-------- Given information --------

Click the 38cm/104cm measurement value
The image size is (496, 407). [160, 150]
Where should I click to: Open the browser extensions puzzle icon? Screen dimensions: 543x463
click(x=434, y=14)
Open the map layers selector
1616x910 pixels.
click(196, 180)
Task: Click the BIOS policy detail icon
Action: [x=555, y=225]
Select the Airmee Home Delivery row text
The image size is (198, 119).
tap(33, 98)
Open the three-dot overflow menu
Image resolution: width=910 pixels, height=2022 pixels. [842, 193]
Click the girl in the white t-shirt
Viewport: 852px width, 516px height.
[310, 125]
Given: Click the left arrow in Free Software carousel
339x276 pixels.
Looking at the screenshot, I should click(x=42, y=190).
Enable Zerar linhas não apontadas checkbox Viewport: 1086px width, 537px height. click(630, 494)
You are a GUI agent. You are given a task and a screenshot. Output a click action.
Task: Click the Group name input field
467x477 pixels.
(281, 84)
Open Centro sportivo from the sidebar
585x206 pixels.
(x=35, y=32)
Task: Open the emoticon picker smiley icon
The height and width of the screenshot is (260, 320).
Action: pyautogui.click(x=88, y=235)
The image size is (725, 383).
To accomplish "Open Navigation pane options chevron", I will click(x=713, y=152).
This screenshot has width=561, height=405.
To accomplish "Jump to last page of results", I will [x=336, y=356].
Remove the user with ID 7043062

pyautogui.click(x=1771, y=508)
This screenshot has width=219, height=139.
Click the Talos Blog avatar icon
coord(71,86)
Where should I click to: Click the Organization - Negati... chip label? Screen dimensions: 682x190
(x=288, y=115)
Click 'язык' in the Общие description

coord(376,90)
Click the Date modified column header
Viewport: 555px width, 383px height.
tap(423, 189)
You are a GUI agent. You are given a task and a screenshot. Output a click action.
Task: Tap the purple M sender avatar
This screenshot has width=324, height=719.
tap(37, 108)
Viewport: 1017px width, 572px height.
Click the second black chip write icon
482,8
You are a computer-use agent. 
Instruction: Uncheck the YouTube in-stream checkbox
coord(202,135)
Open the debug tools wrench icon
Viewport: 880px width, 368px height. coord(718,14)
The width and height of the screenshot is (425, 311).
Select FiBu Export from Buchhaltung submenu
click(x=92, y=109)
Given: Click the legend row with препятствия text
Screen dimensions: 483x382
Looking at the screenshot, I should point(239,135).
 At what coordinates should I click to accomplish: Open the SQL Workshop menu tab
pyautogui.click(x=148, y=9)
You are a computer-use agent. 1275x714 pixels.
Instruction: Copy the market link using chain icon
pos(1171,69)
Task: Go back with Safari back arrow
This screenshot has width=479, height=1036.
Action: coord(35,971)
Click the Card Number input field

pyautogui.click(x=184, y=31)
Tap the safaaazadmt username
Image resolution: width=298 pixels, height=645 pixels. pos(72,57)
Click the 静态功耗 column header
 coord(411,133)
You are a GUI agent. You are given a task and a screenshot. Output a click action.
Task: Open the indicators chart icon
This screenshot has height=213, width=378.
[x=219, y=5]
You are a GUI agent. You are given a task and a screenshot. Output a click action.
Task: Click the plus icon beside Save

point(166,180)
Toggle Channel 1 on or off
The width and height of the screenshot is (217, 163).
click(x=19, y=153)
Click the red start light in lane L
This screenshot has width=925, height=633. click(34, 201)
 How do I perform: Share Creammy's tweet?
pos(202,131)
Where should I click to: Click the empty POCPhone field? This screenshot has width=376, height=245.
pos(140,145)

--------

- _Goal of the exercise_
Look through the entries for the string "arrow". Every line that has it belongs in the answer.

- _Completed exercise_
Given: Click the left arrow in Free Software carousel
Task: Go back with Safari back arrow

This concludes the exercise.